Nach zwölf freien und sechs Tagen mit individueller Vorbereitung startet der Handball-Zweitligist TV Bittenfeld heute wieder mit dem Mannschaftstraining. 25 Einheiten in den vier Wochen bis zum Spiel in Ludwigshafen sind geplant. Viel Arbeit hat der Trainer und Sportliche Leiter Günter Schweikardt auch abseits der Sporthalle: Es stehen Vertragsverhandlungen an.

Anfang November vergangenen Jahres war die Stimmung bei den Bittenfeldern getrübt: Das 23:30 in der Porsche-Arena gegen Minden war die vierte Pleite in Folge, mit 5:15 Punkten steckte der TVB tief im Abstiegssumpf. Mittlerweile haben sich die Mienen deutlich aufgehellt: Mit 14:2 Zählern in Folge spielten die Bittenfelder die beste Serie aller 20 Zweitligaclubs und gingen mit 19:17 Punkten auf dem zehnten Platz in den spielfreien Januar.

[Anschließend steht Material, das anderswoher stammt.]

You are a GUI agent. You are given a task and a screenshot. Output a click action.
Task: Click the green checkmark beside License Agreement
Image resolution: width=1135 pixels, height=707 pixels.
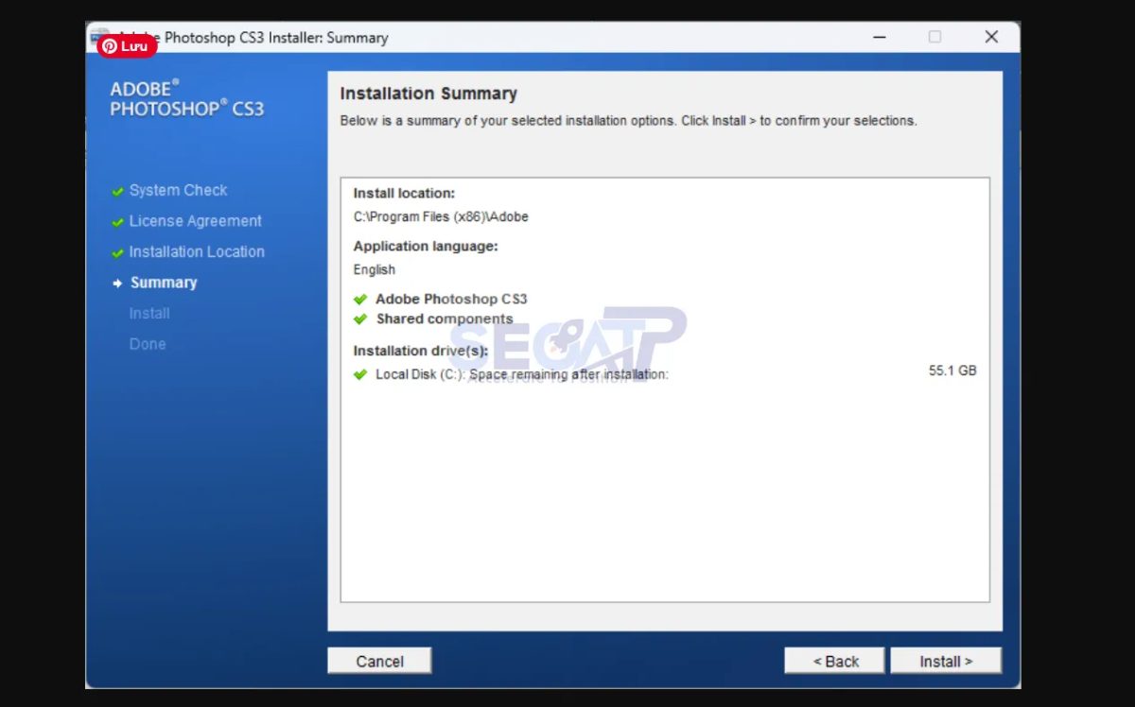click(x=117, y=222)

Die verletzungsgeplagten Mannschaften wie der nächste Bittenfelder Gegner TSG Ludwigshafen-Friesenheim haben die EM-Pause herbeigesehnt, TSG-Trainer Thomas König wird bis zum 8. Februar seinen kompletten Kader beisammen haben. Dem TVB indes kommt die Unterbrechung nicht ganz so gelegen. „Wir hatten einen Lauf, den wir natürlich gerne ein Stück weit ins neue Jahr mitgenommen hätten“, sagt TVB-Trainer Günter Schweikardt. „Andererseits tut auch uns eine Pause gut im Hinblick auf das, was auf uns zukommt.“

In den 16 Wochen bis zum finalen Saisonspiel gegen die Friesenheimer am 2. Juni stehen 20 Spiele an. Besonders hart wird’s im März: Sechsmal muss der TVB ran, dreimal davon mittwochs. „Spätestens da wird sich die Spreu vom Weizen trennen“, sagt Schweikardt. Den Klassenverbleib werden die Bittenfelder zu diesem Zeitpunkt wohl noch nicht in der Tasche haben, selbst wenn sie eine ähnlich gute Serie starten sollten wie zuletzt. Wobei Schweikardt so weit noch gar nicht vorausdenken möchte. „Zunächst einmal ist’s sehr erfreulich, dass wir so ordentlich dastehen.“ Acht Punkte beträgt das Polster auf den ersten Abstiegsplatz – „und die sollten wir nach Möglichkeit nicht gleich wieder verspielen“.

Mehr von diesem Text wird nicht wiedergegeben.